Government-owned and -managed steel producer Rashtriya Ispat Nigam Limited (RINL) has asked the Steel Ministry to intervene, saying the costlier raw material from NMDC was seriously impacting on the margins of finished steel.

Steel producers pointed out that while international prices of iron-ore and finished steel were on a downward curve, Indian iron-ore prices were moving in the opposite direction, while steel producers were having to maintain parity of domestic steel prices with international prices to combat competition from imported steel products.

RINL, which operates a 6.3-million-tonne-a-year steel plant in the southern Indian port town of Visakhapatnam, is among the few companies, which do not have any captive iron-ore mines, and is entirely dependent on buying iron-ore from NMDC.

Incidentally, both NMDC and RINL are under the administrative control of the Steel Ministry.

For the fourth consecutive month, NMDC announced last week that it would maintain iron-ore prices for October shipments at $75/t for lumps and $51.5/t for fines.
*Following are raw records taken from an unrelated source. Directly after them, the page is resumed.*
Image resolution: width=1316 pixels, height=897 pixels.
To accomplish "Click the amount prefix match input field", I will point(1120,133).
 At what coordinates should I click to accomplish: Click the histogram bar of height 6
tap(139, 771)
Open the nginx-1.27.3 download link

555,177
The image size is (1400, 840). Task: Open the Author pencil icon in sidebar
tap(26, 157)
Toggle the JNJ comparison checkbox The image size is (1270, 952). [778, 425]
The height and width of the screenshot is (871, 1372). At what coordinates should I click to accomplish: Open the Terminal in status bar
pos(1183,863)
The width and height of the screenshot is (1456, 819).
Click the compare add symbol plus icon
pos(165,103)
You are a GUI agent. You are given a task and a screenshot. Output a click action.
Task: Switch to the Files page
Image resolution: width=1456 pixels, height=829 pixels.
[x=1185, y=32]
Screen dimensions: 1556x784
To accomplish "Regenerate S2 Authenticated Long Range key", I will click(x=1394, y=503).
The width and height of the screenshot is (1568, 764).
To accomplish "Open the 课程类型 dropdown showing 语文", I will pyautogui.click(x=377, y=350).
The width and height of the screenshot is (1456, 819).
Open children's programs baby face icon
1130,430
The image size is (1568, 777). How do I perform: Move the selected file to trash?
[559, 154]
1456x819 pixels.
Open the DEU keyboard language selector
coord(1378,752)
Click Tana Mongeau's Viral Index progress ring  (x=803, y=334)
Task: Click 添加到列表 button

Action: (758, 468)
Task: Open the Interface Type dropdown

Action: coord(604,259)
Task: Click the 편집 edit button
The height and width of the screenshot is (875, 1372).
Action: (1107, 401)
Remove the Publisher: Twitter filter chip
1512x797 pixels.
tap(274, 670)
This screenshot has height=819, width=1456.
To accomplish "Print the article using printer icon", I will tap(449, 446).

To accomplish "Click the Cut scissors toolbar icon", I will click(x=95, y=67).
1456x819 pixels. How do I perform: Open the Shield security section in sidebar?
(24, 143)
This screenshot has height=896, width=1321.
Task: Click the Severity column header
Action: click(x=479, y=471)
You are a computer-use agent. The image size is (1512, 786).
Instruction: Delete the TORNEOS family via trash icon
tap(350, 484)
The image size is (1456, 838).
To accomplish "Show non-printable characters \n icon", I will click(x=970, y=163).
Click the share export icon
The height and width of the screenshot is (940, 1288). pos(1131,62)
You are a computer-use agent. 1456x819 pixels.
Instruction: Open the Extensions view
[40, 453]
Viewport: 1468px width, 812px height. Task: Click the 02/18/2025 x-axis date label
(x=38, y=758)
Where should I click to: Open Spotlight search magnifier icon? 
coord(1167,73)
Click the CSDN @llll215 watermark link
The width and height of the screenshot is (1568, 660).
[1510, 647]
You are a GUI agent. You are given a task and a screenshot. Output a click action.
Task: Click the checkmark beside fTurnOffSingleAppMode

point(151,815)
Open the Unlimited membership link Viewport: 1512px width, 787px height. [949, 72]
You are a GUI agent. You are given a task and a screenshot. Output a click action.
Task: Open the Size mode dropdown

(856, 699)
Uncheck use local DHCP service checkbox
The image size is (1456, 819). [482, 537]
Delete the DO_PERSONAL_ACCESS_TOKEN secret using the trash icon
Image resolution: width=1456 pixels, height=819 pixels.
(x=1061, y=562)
This at a time when international prices have fallen to a five-year low of about $80/t to $81/t.

A senior RINL official said that, unlike several private sector steel producers, government-owned RINL was hamstrung in resorting to imports to meet raw material requirements, owing to stricter regulations and oversight norms and longer decision-making processes, which were major disadvantages in concluding large volume transactions in international spot iron-ore markets.

When contacted, an NMDC official said that the miner had its own pricing mechanism linked to domestic production and demand parameters and was not linked to international market trends.

He said domestic demand was still robust and supplies to the local market remained tight as problems relating to restarting mines in Karnataka and Goa still remained unresolved. The official added that NMDC would aim to increase supplies to domestic steel producers to around 35-million tonnes by the end of the current financial year, 10% higher than ore supplies during the correspondent previous period.

Sources said that NMDC was emboldened to maintain domestic prices in the face of falling international prices as even steel producers with captive mines, such as Tata Steel, were planning merchant purchases from NMDC and imports totalling half-a-million tons during the current year, after its Noamundi mines in Jharkhand were forced to close down by the local government.